[Word and item position data]
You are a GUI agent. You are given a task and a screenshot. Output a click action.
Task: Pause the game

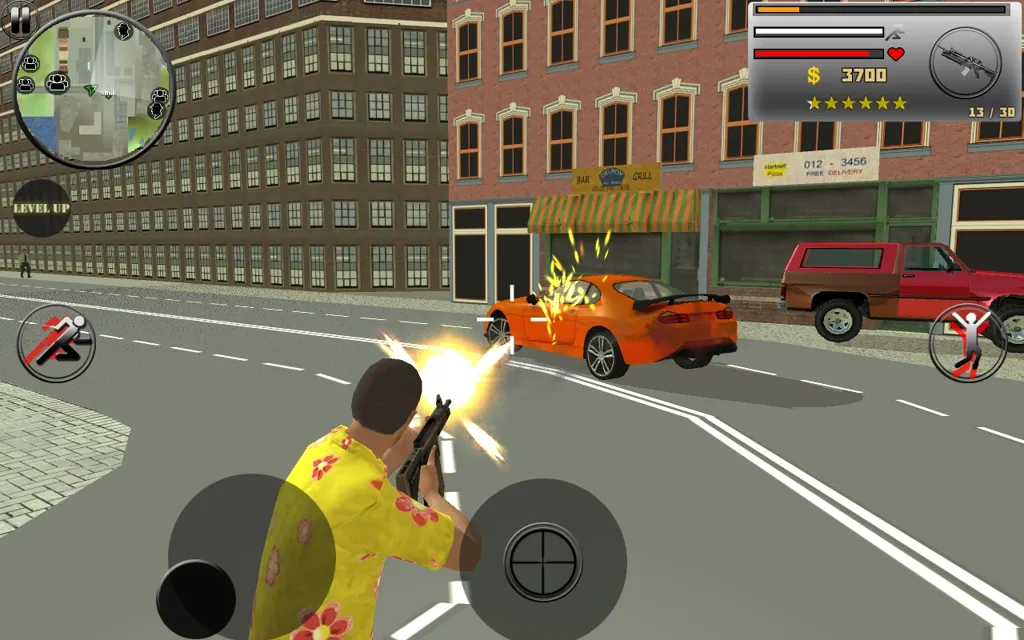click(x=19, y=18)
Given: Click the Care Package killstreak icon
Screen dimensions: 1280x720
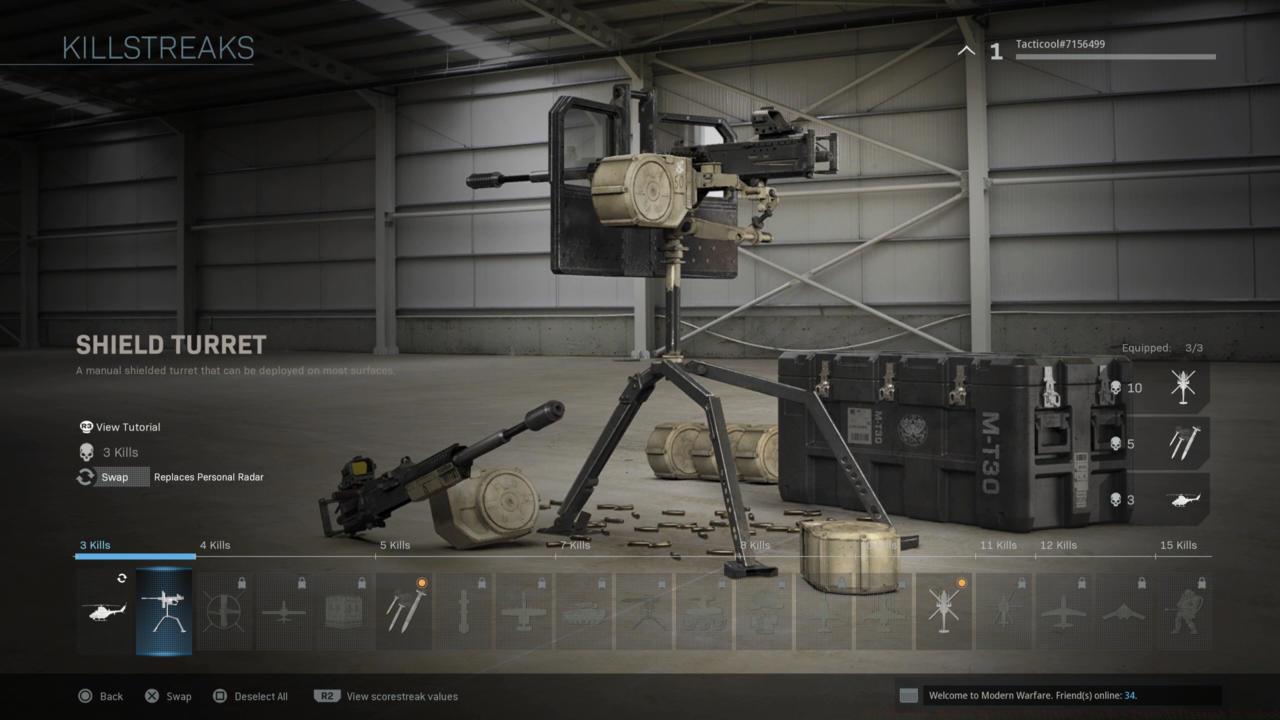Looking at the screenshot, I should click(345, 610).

...

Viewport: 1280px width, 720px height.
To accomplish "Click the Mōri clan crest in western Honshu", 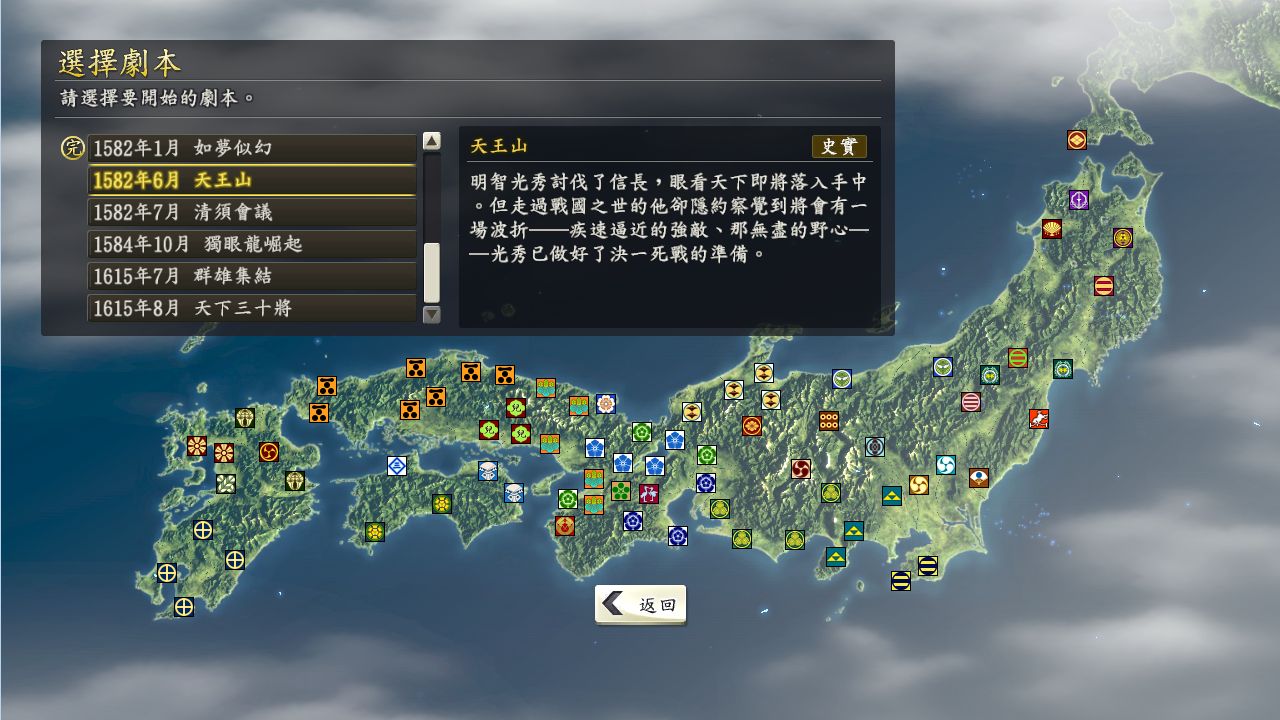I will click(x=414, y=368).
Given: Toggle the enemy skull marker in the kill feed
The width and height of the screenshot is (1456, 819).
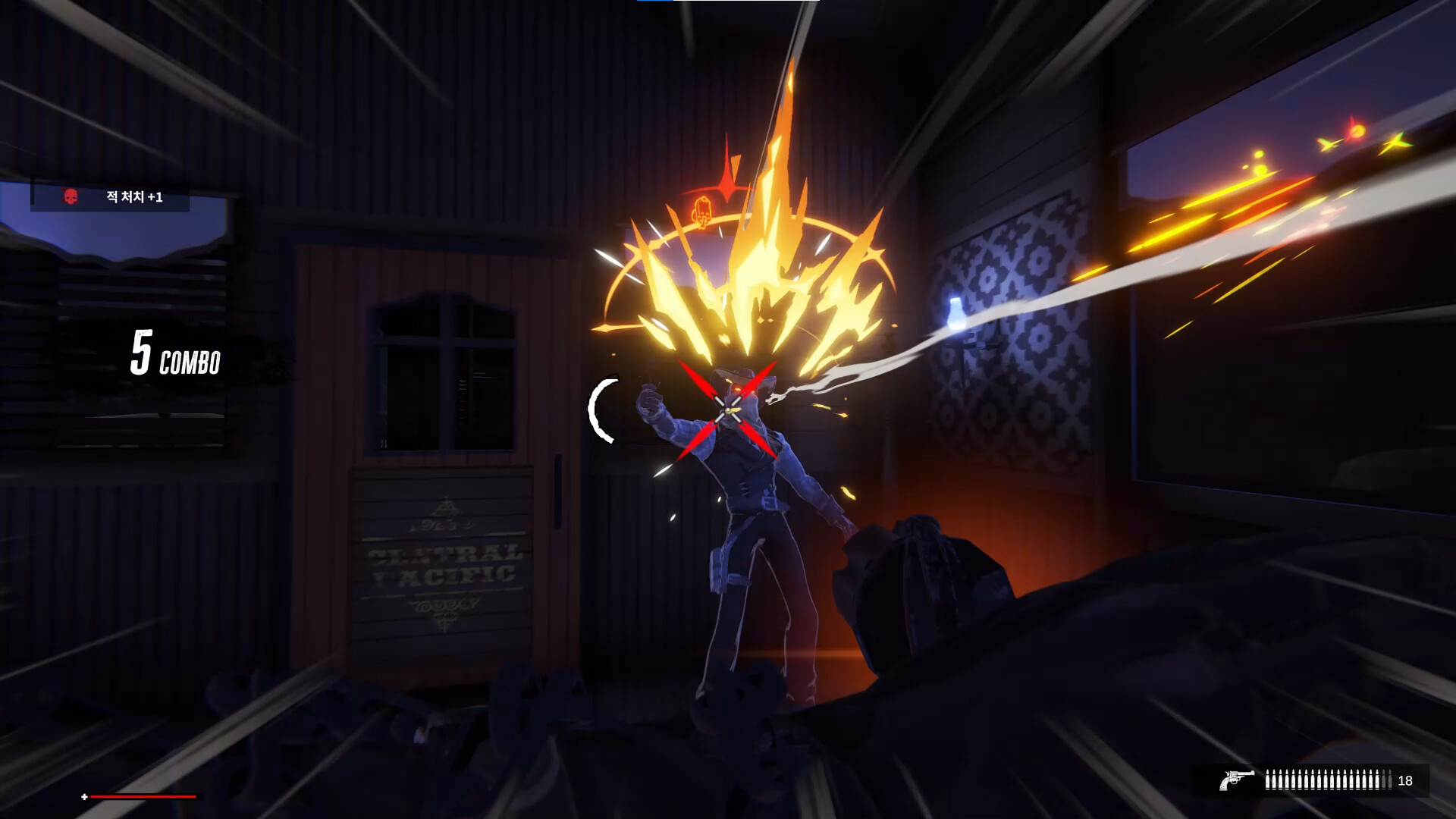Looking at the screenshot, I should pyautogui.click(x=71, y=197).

WRITTEN REQUEST -
Convert the lines from the one containing "Given: Toggle the" to the one containing "should pyautogui.click(x=71, y=197)." into a Markdown table with the columns Row and Line, skipping blank lines and omitting the pictures.

ANSWER FOR THE TASK -
| Row | Line |
|---|---|
| 1 | Given: Toggle the enemy skull marker in the kill feed |
| 2 | The width and height of the screenshot is (1456, 819). |
| 3 | Looking at the screenshot, I should pyautogui.click(x=71, y=197). |